JC: You know, Ed, when you’re young and I was 14 I had met Jorma (then called Jerry) through my older brother Charles Casady. We all loved music, we all had record collections. We would all go back to our homes which was right near the High School (in Washington DC), it was walking distance. Nobody took the bus. Anyway, we started hanging out and he played guitar, I played guitar and as I pointed out before, in normal times our age difference would have meant we couldn’t be friends. Back then, I was in Junior High while Jorma was finishing up High School. We probably wouldn’t have been buddies because the age gap would’ve been more severe at our younger years. Now, it isn’t an issue. We discovered our mutual interests around music and we both played together. One of our girlfriends at the time got us a gig playing a party in the basement. I think we got paid $6 which was big money and that started our career pretty much in earnest. We played a bunch in that year (Jorma’s last year of high school) we played all over DC where there were a whole series of bars that featured music, places you could play and not tell your parents what you were doing.
NVH: You might not have been old enough to even enter these places?
JC: No, I was fourteen at the time. You needed to be eighteen to play in these clubs! I believe I took my older brothers draft card (he had turned eighteen) and we went to Jorma’s house. His grandfather had a mimeograph machine, hand cranked. It would only print on one side. The draft card was just a plain white piece of paper, white with the form on the top, a form card. There was something new happening at the time. It was called lamination. I put this all together and that’s how I got into all these clubs for our gigs. But, of course, I have pictures of what I looked like then…I looked fourteen!
NVH: Ingenuity, at it’s best. Tell me about the Washington DC scene for music at this time. You had lots of clubs with jazz and some with bluegrass…
JC: It was fantastic! First of all, let me start at the top. You had the Library of Congress! I used to go down there early on, when I really started to get interested in a lot of folk music. I studied a lot of folk music including English and Irish ballads. I’d go to this facility and go to the music section. I’d pull out all these old records. You go into this little booth and listen to these ’78RPM records. Also, at our fingertips, I’d have access to all these great record stores like Waxy Maxy’s Record store, they had all the new singles. I started collecting all these old ’78s, now they were 45RPM, the great R&B singles, the blues singles. Those blues guys released all these great singles, the Chicago blues guys did. My older brother and I collected this kind of music. At the same time, all the clubs in Washington had all this music playing live. In the late 50’s early 60’s it was the beginning of the jazz revolution with the chance to see Charlie Mingus who I saw many times. Also Wes Montgomery, Ornette Coleman, Yusef Lateef, Roland Kirk, Eric Dolphy; all these jazz greats. It was an incredible opportunity.

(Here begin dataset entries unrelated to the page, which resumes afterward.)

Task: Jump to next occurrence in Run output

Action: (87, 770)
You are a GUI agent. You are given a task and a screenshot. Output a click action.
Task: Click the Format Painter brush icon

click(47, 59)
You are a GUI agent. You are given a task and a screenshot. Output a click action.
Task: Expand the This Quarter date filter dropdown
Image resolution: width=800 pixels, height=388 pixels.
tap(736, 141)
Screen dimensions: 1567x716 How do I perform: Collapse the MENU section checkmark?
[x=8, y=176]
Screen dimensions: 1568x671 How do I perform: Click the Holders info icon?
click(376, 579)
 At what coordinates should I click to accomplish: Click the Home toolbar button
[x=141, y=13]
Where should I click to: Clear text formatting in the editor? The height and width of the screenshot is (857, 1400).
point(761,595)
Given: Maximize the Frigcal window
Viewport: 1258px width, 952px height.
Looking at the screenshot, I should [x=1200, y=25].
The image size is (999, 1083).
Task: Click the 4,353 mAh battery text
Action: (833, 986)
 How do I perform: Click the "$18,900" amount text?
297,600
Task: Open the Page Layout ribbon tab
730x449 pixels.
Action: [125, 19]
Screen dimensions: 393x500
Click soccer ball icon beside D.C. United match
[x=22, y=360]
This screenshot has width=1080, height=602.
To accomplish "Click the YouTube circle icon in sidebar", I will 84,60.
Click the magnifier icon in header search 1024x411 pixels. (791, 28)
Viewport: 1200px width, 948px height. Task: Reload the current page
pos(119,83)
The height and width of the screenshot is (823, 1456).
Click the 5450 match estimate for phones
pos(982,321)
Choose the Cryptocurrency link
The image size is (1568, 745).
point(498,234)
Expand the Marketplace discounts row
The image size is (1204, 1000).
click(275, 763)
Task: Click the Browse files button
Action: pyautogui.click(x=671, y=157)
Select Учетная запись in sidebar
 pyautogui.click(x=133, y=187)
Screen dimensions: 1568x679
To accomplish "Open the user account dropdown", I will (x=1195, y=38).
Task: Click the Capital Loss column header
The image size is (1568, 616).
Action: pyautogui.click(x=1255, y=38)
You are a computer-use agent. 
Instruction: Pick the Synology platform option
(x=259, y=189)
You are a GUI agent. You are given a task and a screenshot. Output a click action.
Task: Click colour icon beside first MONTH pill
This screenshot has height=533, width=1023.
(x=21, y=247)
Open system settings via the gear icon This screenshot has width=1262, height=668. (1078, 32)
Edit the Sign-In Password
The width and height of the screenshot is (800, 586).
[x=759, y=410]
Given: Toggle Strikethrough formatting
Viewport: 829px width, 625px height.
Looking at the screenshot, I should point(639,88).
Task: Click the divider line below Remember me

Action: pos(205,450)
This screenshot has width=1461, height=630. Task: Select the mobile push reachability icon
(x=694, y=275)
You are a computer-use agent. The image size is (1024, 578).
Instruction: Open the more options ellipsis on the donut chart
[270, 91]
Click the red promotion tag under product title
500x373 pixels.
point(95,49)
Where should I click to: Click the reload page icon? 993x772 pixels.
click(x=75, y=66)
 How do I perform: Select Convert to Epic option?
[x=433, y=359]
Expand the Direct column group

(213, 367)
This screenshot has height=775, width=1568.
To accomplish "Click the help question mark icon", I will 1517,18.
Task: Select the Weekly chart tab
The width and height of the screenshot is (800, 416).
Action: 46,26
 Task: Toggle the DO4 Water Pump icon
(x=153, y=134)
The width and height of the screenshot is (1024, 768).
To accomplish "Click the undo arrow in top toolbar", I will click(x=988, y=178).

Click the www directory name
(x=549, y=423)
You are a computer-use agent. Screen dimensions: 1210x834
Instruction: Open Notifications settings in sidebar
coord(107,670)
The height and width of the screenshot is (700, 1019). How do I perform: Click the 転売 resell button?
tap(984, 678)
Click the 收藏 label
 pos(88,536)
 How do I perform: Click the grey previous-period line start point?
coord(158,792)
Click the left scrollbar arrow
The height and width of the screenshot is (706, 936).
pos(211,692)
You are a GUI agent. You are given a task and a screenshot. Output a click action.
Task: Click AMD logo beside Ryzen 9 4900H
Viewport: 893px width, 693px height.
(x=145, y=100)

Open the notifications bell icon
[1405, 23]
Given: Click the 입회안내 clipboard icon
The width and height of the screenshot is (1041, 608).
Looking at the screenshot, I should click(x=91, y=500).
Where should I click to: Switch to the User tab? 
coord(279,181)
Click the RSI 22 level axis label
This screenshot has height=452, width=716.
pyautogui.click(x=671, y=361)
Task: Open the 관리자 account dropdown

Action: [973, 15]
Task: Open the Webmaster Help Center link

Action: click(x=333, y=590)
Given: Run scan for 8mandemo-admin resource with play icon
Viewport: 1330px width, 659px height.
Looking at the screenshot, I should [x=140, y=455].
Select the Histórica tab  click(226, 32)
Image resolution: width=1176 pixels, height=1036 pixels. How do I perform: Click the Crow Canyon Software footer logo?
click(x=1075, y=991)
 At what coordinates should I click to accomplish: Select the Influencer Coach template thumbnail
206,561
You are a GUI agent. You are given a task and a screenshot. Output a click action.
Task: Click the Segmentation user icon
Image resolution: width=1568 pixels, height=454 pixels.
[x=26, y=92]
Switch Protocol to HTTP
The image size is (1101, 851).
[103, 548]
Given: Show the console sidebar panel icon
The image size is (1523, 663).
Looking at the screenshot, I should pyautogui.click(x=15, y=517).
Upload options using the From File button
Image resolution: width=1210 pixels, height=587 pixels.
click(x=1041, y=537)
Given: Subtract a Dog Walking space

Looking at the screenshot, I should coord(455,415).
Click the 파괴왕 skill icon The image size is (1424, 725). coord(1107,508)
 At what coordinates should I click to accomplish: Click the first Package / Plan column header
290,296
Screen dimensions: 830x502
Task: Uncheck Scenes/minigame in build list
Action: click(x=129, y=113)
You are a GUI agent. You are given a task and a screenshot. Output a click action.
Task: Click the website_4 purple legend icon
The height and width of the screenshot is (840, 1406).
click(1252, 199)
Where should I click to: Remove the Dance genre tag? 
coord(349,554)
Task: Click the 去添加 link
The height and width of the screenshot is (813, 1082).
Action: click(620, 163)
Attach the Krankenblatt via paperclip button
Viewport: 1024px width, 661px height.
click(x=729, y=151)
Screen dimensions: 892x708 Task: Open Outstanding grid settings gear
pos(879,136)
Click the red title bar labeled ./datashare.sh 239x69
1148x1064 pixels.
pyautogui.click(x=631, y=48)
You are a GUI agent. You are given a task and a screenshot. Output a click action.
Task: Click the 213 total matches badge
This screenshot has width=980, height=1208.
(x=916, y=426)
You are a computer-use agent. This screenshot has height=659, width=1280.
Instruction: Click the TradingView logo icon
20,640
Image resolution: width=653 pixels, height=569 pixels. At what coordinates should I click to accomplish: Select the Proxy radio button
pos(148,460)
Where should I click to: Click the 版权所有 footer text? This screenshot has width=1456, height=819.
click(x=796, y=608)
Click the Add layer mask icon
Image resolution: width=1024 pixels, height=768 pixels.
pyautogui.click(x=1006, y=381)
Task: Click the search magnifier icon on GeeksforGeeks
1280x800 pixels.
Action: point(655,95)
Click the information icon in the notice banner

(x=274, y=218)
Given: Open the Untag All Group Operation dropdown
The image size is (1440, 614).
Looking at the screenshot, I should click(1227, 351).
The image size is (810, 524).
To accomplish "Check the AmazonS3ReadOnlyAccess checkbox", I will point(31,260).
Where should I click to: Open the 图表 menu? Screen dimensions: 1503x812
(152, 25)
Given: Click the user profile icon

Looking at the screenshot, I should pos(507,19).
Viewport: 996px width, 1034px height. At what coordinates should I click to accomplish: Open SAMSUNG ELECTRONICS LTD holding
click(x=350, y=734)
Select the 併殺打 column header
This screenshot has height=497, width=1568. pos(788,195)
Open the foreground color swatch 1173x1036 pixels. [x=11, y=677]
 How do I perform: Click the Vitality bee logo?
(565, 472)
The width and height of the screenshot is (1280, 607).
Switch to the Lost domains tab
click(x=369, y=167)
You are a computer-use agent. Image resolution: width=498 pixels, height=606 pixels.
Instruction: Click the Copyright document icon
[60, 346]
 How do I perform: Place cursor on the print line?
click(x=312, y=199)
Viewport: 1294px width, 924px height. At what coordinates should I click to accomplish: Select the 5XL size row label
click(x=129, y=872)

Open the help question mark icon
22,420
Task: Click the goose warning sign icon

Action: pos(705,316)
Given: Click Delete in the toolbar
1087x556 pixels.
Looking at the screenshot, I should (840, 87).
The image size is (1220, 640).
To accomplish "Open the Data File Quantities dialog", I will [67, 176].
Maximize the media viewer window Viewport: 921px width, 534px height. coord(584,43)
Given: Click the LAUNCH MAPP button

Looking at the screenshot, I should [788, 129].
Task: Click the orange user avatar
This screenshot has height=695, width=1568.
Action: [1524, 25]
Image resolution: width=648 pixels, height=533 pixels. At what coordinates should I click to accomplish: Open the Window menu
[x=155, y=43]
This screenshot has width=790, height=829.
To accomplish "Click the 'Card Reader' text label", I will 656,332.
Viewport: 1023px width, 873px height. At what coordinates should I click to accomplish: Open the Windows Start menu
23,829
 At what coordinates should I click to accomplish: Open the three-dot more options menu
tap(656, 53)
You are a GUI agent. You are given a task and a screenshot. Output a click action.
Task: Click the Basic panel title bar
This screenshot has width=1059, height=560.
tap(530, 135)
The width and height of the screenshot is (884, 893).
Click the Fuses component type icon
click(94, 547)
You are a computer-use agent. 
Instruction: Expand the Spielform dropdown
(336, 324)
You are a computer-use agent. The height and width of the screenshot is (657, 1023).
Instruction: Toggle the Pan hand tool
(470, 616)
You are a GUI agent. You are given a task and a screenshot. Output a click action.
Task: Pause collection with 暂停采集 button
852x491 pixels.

I’d go to the Howard Theater for a dollar fifty and see Ray Charles, Bobby Blue Bland, Jackie Wilson, Hank Ballard and the Midnighters. It was just great music. I had a couple of buddies of mine who all were going to Antioch for college (including Jorma where he learned his finger picking style). I had a good buddy Ronnie McDonald, drummer and singer, that we formed a band with just before Jorma went off to college. Ronnie and I would go to all of these clubs around Washington DC, they were primarily African American clubs, you know, and there’d be two teenage white guys walking in. But it was great opportunity on so many levels. In Washington DC a label was just rediscovering Mississippi John Hurt and that sound. Whereas, Jorma was getting into the music of Reverend Gary Davis out in Ohio (at Antioch). At sixteen I got a work furlough working at NYC, we would go up to Gerdes Folk City where we’d get a chance to see all these folk and blues guys like Reverend Gary Davis and Dave Van Ronk. It was the beginnings of a “blues revolution” on all these college campuses and folkies like Bob Dylan just beginning.
NVH: That must’ve been a pretty incredible experience; a musical education as well. When Jorma went to Antioch, you continued to play music in the DC area.?
JC: Well, he was going to college, remember I was still in high school preparing for college. Our musical career hadn’t been foretold. Our parents on both sides expected us to go to college and get a real job.
NVH: Like a dentist, like your Dad?
JC: My father was a dentist, his brother was a Doctor. My mother’s father and brother were in Civil Engineering.
NVH: I was curious about the conversation between you and Jorma when he invited you to join the Jefferson Airplane? He had gotten himself into this electric band and you were kind of skeptical (Jerry the purist!)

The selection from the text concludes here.